Accurate thoughts, bring accurate actions. Accurate actions, bring right (wanted) results.
So my choice then, when faced with change because of any kind of adversity, is this: “Do I want to look for the benefit and move forward in life?” or “I don’t like this forced on me, so I will just balk and resist it all.” If I think the latter, then I will certainly give into the belief that I am being cheated – that something has been ‘taken’ from me against my will. If I continually give into this fear, my thinking will become that of a hoarder, and the circle will continue to spiral downward under the wrong thoughts it will produce in me. Smaller and smaller will my choices become as my dream disappears and my mind continues to convince me that the whole world is somehow out to punish me, and therefore I better ‘grab what I can.”
God forbid!

I want to introduce what Emerson had to say on this subject. Surely the Sage of Concord has a lesson for me here!

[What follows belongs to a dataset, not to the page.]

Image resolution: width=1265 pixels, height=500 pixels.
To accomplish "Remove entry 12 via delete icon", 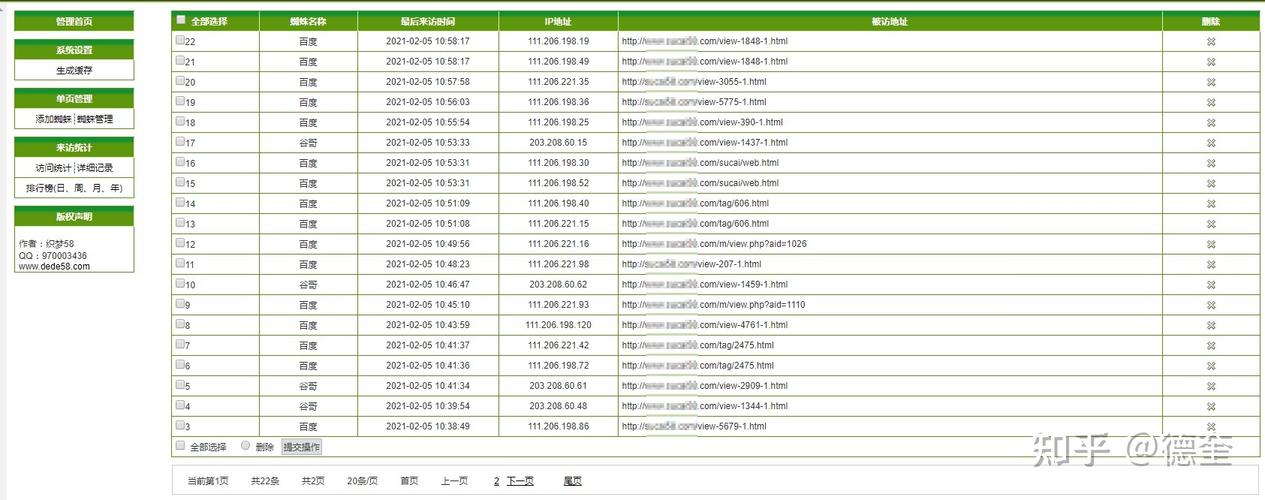I will point(1211,244).
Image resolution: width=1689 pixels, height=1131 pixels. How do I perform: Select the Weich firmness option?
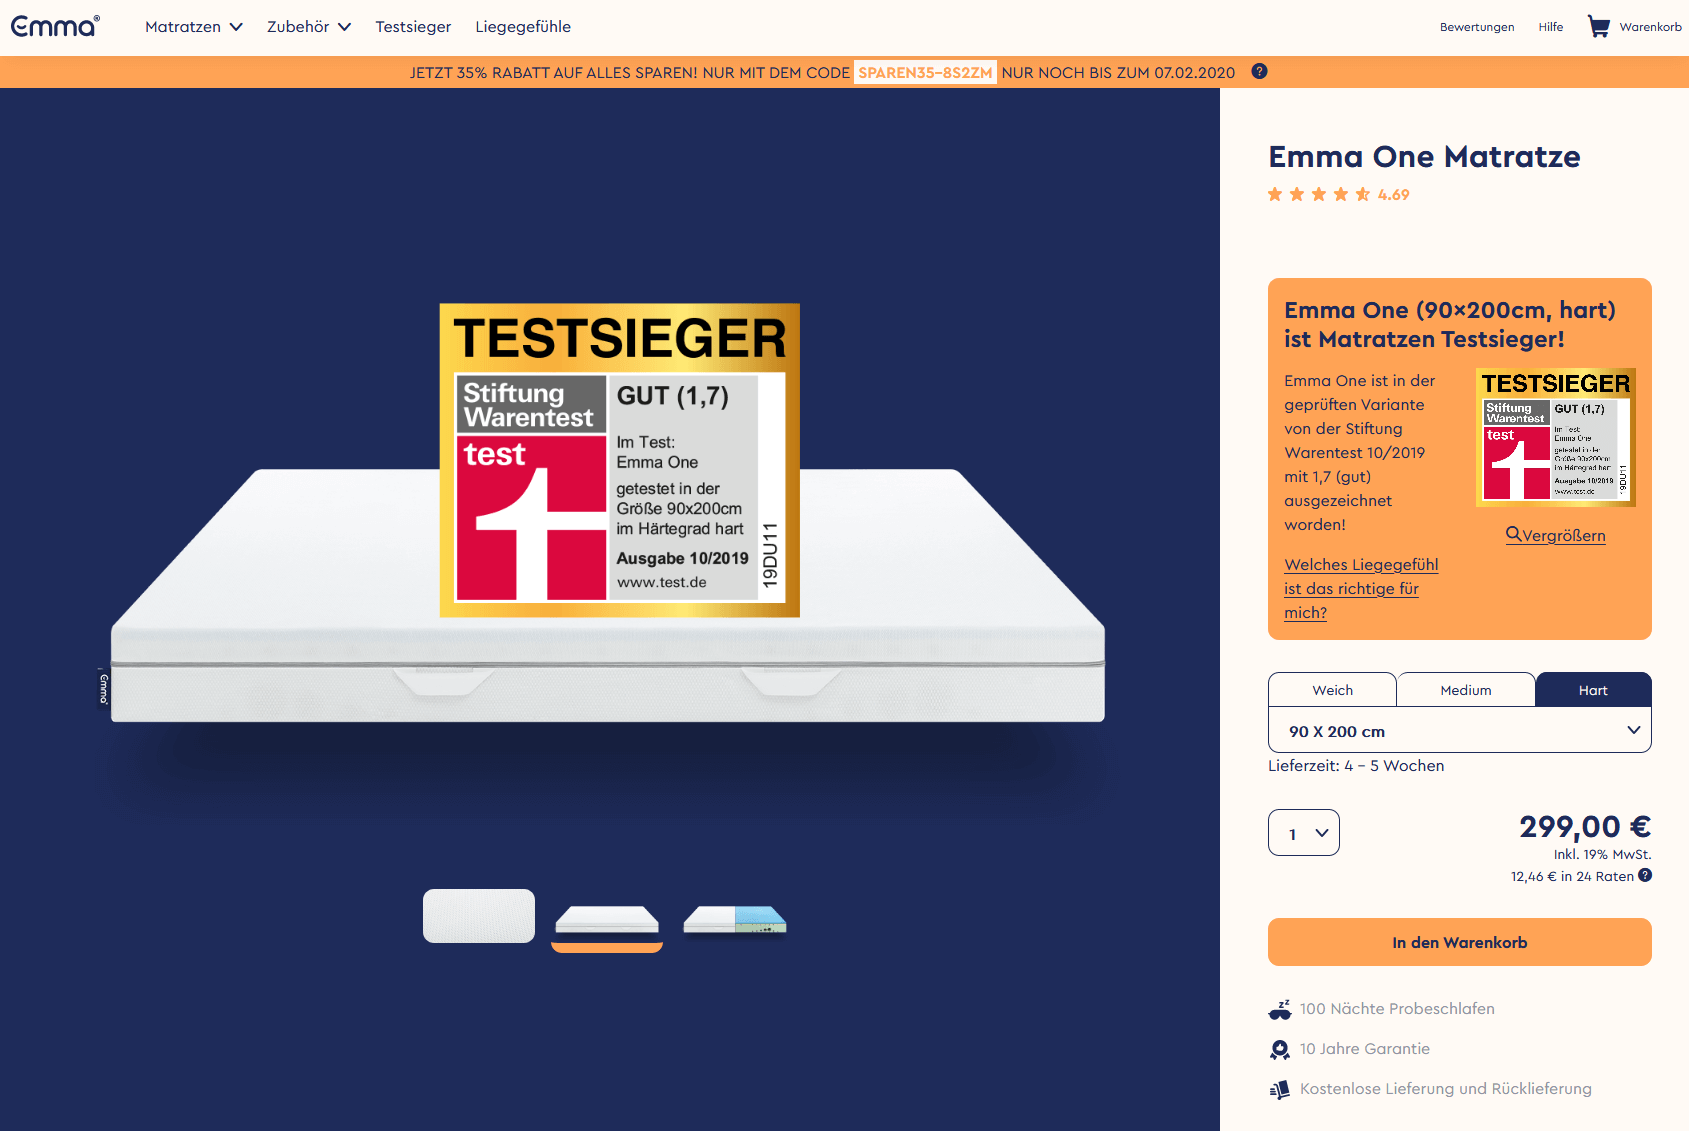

“The changes which break up at short intervals the prosperity of men, are advertisements of a nature whose law is growth. Evermore it is the order of nature to grow, and every soul is by this intrinsic necessity quitting its whole system of things, its friends, its home, and laws, and faith, as the shellfish crawls out of its beautiful but stony case, because it no longer admits of its growth , and slowly forms a new house…And yet the compensations of calamity are made apparent to the understanding also, after long intervals of time. A fever, a mutilation, a cruel disappointment, a loss of wealth, a loss of friends seems at the moment unpaid loss, and unpayable. But the sure years reveal the deep remedial force that underlies all facts.
The death of a dear friend, wife, brother , lover, which seemed nothing but privation, somewhat later assumes the aspect of a guide or genius; for it commonly operates revolutions in our way of life, terminates an epoch of infancy or of youth which was waiting to be closed, breaks up a wonted occupation, or a house-hold, or a style of living, and allows the formation of new ones more friendly to the growth of character. It permits or constrains the formation of new acquaintances, and the reception of new influences that prove of the first importance to the next years; and the man or woman who would have remained a sunny garden flower, with no room for it’s roots and too much sunshine for its head, by the falling of the walls and neglect of the gardener, is made the banyan of the forest, yielding shade and fruit to wide neighbourhoods of men.


Is Emerson speaking to you? He certainly is to me! I see it now:

Every adversity carries within it, the seeds of a greater or equivalent benefit!


All I have to do to receive it, is to open my mind and look for it!